Dos años antes de la grabación de "Respect" o "Chain Of Fools", tres de la de "I Say A Little Prayer" y "Lady Soul", una Aretha Franklin de apenas 23 años, aún una semi-desconocida, se abalanza sobre el "Sweet Bitter Love" de Van McCoy, la amarga historia de un amor recién frustrado, y lo transforma en un crescendo que asciende apoyado en una demostración no de técnica sino de sensibilidad, sutileza e intuición, hasta redondear una pieza, casi un aria, que enseña tanto de la exhuberancia del gospel como del aprecio por la mesura y los silencios de la música pop. Al empezar la canción Aretha nos dice, contenidísima, "sweet, sweet bitter love, what a joy you taught me, and what pain you brought me", y enseguida comprendemos que esto va a doler.
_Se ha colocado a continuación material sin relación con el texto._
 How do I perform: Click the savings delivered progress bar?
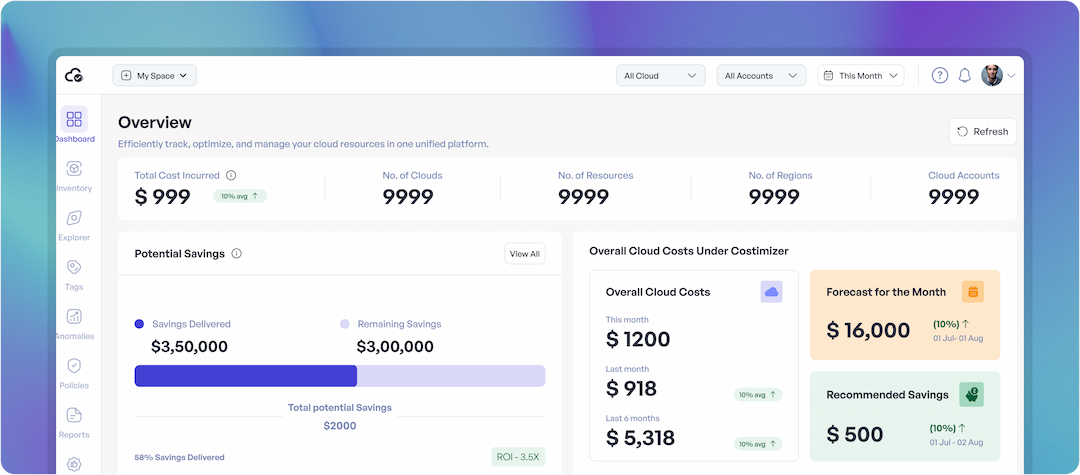pos(340,376)
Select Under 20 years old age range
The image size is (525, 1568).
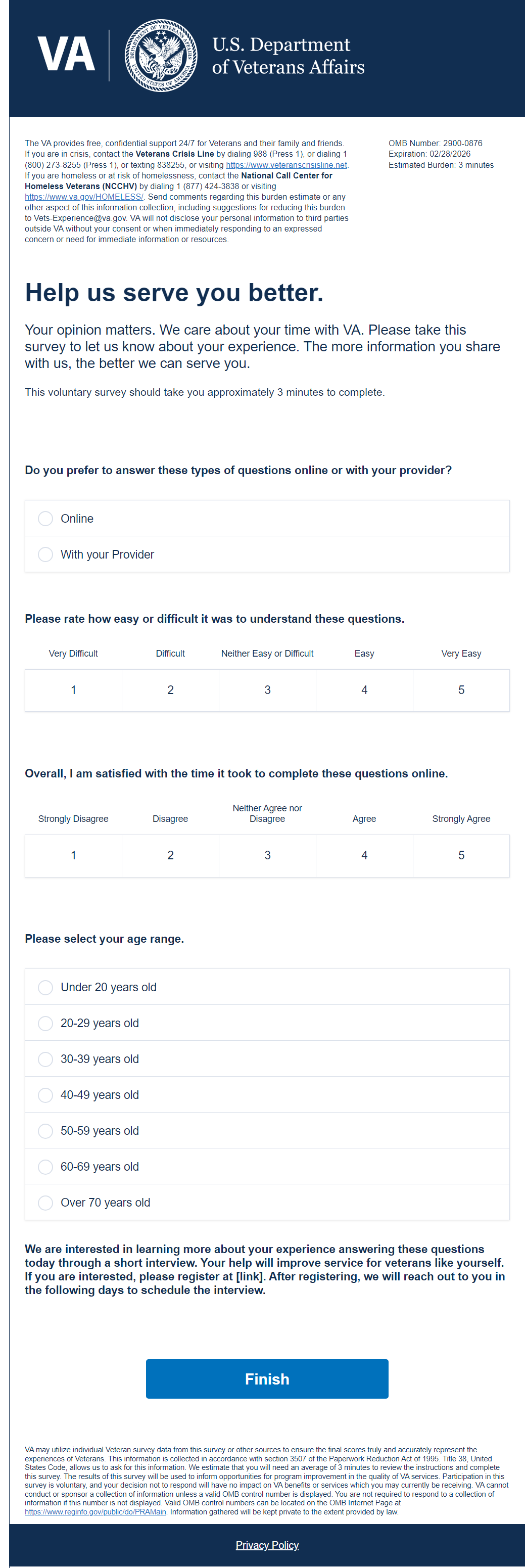45,987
Luego Aretha se eleva un poco más y entre un mar de cuerdas nos dice "why have you awakened and then forsaken a trusting heart like mine", y sabemos que todo está a punto de saltar por los aires. Y cuando Aretha, allá por el segundo minuto de canción, nos dice "where there was hope there's an empty shell", entonces ya no hay duda, entonces comprendemos que ya no está cantando: está haciendo magia. Una de las frases mejor interpretadas de la historia de la música, y aún diría más: en la manera que tiene Aretha Franklin de trasladar el aire del diafragma a las cuerdas vocales en el preciso instante en el que ese empty muta en ese shell, ahí, justo ahí, juraría que he llegado a atisbar, en ocasiones, el secreto de la inmortalidad.
Yo me declaro siempre que puedo un gran admirador de la Ella de los songbooks y Berlín, de la Dusty que volvió de Memphis o de la ternura infinita de las cantantes francesas de los 60. Pero esto... esto es otra cosa. Esto no es una buena canción, joder, esto es el hombro de un amigo.
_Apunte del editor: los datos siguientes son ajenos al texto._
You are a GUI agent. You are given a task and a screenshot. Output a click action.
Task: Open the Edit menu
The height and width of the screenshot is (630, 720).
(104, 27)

Aretha Franklin - Sweet Bitter Love (Columbia, 1965)

lunes, diciembre 03, 2007

If you got a throat, I got a knife

¿Nunca os ha sucedido que al despertar habeis creído, durante un instante, que aún estabais en vuestra cama de adolescencia, en el hogar de vuestros padres, en esa habitación de la cual llegasteis a memorizar cada rincón? Pues yo hoy he despertado y he creído, durante un instante, que estaba en la UVI, con un tubo en el brazo izquierdo y una máquina monitorizando mis constantes vitales. Así que no he tenido más remedio que volverme hacia Raquel y decirle que si esto fuese Marzo y yo no hubiese pasado tanto tiempo convocando precipicios ahora le permitiría que me transformase en lo que ella quisiese. Pero que no, que es Diciembre, y ahí está el violín en su caja y está el tablero vacío y está la muerte, y que por todo eso es necesario que se vaya. Ya. Ahora.
Mientras recogía sus cosas juraría que le he vislumbrado en el rostro una mueca de alivio.
Después he ido a devolver el regalo que le compré ayer, el que el arrebato no me ha dejado entregarle, y con ese dinero me he comprado una chaqueta príncipe de gales con forro color magenta. Luego he llamado a estos para quedar, pero ninguno estaba disponible, así que me he ido sólo al concierto de Two Gallants. Y allí me he encontrado con Diana. Y al principio nos hemos saludado con frialdad, pero tras un par de frases hemos recobrado sin esfuerzo la complicidad que siempre tuvimos. Y luego hemos ido a un bar cercano y allí hemos estado hablando de mis naufragios y de sus proyectos, de mis ausencias y de su madre, de mi tendencia al razonamiento circular y de su predisposición a la ternura, de mis tránsitos y de su trabajo.
¿Te acuerdas de que vivíamos juntos cuando me contrataron?
Más tarde, a la salida del bar, nos hemos despedido con un abrazo muy largo, muy bondadoso y muy sincero. Y después he echado a andar y tras un par de intentos fallidos he conseguido detener un taxi. Y afortunadamente no ha sido hasta que he cerrado tras de mí la puerta de casa que ha comenzado a desatarse la tormenta.